Welcome to Active Directory Attacks —a hands-on, technical deep dive into the offensive security techniques that target the backbone of enterprise infrastructure.

If you are here, you already know that Active Directory is everywhere. It powers authentication, authorization, and policy management for over 90% of Fortune 1000 companies. It is the crown jewel of the corporate network—and the single most valuable target for adversaries.

This course is not about theory. It is about execution. Over the coming modules, you will learn to think like an attacker who has already breached the perimeter and now finds themselves inside a Windows domain. From initial enumeration to domain dominance and persistence, you will master the techniques that separate novice pentesters from seasoned red team operators.


Why Active Directory?

Active Directory presents a unique security challenge: it was designed for usability and interoperability, not security. Its core protocols—NTLM, Kerberos, SMB, LDAP—were built in an era of trusted networks, where perimeter defenses were assumed to protect the interior.

That assumption has failed.

Today, a single compromised workstation can lead to full domain compromise within hours. Attackers exploit the very features that make AD efficient:

  • Name resolution fallbacks that broadcast credentials to the network

  • Hash-based authentication that treats the password hash as the password itself

  • Trust relationships that grant unintended access

  • Legacy protocols that remain enabled for backward compatibility

This course teaches you to identify and exploit these design flaws—not as an academic exercise, but as a practitioner preparing to defend real environments.


The Modern Attack Path

Before we dive into individual techniques, understand the kill chain that defines modern Active Directory attacks:

Initial Access → Discovery → Lateral Movement → Privilege Escalation → Persistence → Domain Dominance

Each technique you will learn maps directly to this chain:

Phase Techniques Covered
Initial Credential Capture LLMNR Poisoning, SMB/NTLM Relay
Lateral Movement Pass the Hash, Impacket Tools (psexec, wmiexec, smbexec)
Privilege Escalation ACL Abuse, Kerberoasting, Unconstrained Delegation, AD CS Attacks
Persistence Golden Ticket, Sapphire Ticket
Domain Dominance DCSync, NTDS.dit Extraction, Cross-Trust Attacks

What You Will Learn

Module 1: Enumeration

Learn to scope an Active Directory environment. Discover hosts, running services, open ports and generate a clear attack strategy using the BloodHound tool.

Module 2: LLMNR Poisoning

You will learn how legacy name resolution protocols (LLMNR and NBT-NS) become attack vectors. Using Responder, you will capture NTLMv2 hashes from unsuspecting users simply by waiting for a typo or misconfiguration. You will see firsthand how “passive” attacks yield high-value credentials without triggering alarms.

Module 3: SMB/NTLM Relay

When hashes cannot be cracked, you will learn to relay them. Using ntlmrelayx.py, you will intercept authentication attempts and relay them to targets where the victim has privileges—gaining code execution, dumping SAM hashes, and escalating privileges without ever possessing the plaintext password.

Module 4: Pass the Hash

Armed with captured NTLM hashes, you will learn to authenticate to remote systems without ever cracking a password. You will use Impacket’s psexec.py, wmiexec.py, and smbexec.py to move laterally across the network, executing commands and establishing footholds on domain-joined systems.

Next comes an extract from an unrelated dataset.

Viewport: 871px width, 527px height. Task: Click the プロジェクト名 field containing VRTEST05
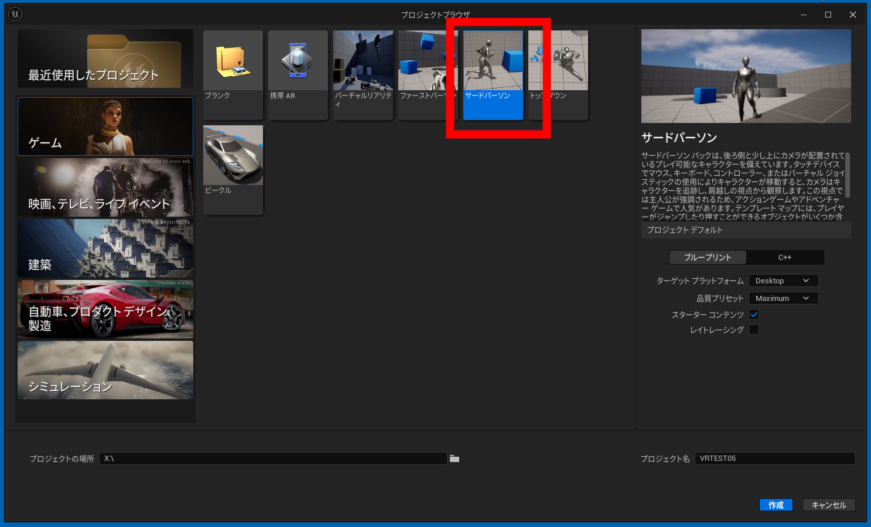coord(774,458)
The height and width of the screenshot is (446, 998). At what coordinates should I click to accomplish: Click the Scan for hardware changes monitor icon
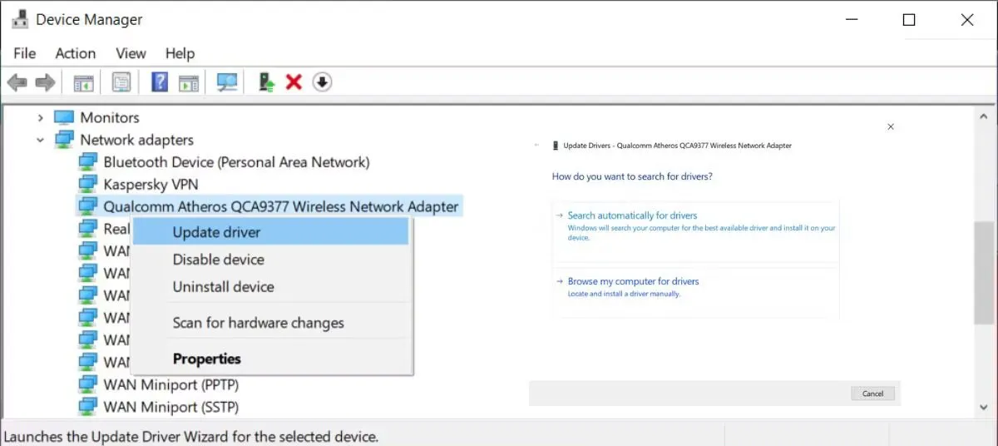coord(226,82)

Module 5: Privilege Escalation

Compromising a standard user is only the beginning. You will learn to enumerate AD misconfigurations—overly permissive ACLs, unconstrained delegation, Kerberoastable accounts, and Certificate Services vulnerabilities—to escalate to Domain Admin privileges.

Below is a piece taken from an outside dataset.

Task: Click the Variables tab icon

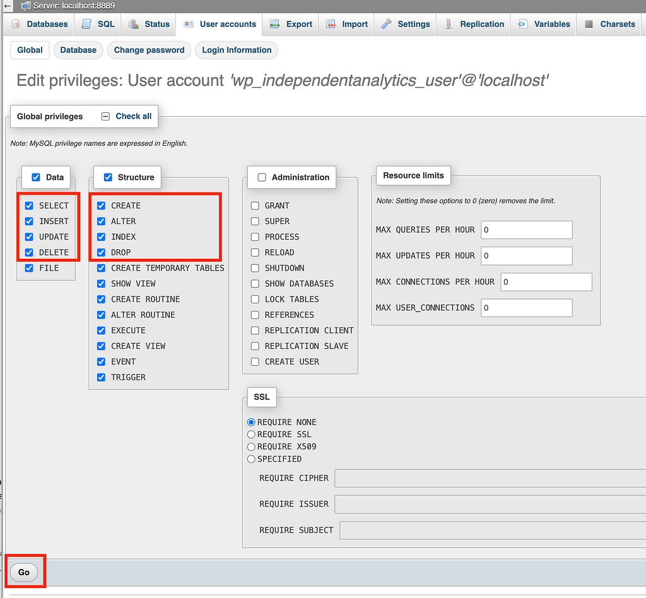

Module 6: Lateral Movement

Throughout the course, you will develop proficiency with Impacket, the industry-standard Python library for Active Directory exploitation, and NetExec, the industry-standard network service exploitation tool. You will learn not just individual commands, but how to chain them together for automated, multi-stage attacks that mirror real adversary behavior.

Module 7: Domain Persistence

Once you achieve Domain Admin, you will learn the ultimate persistence technique: the Golden Ticket. Using Impacket’s ticketer.py and Mimikatz, you will forge Kerberos tickets that grant you unlimited, undetectable access to any resource in the domain—even if every password is changed.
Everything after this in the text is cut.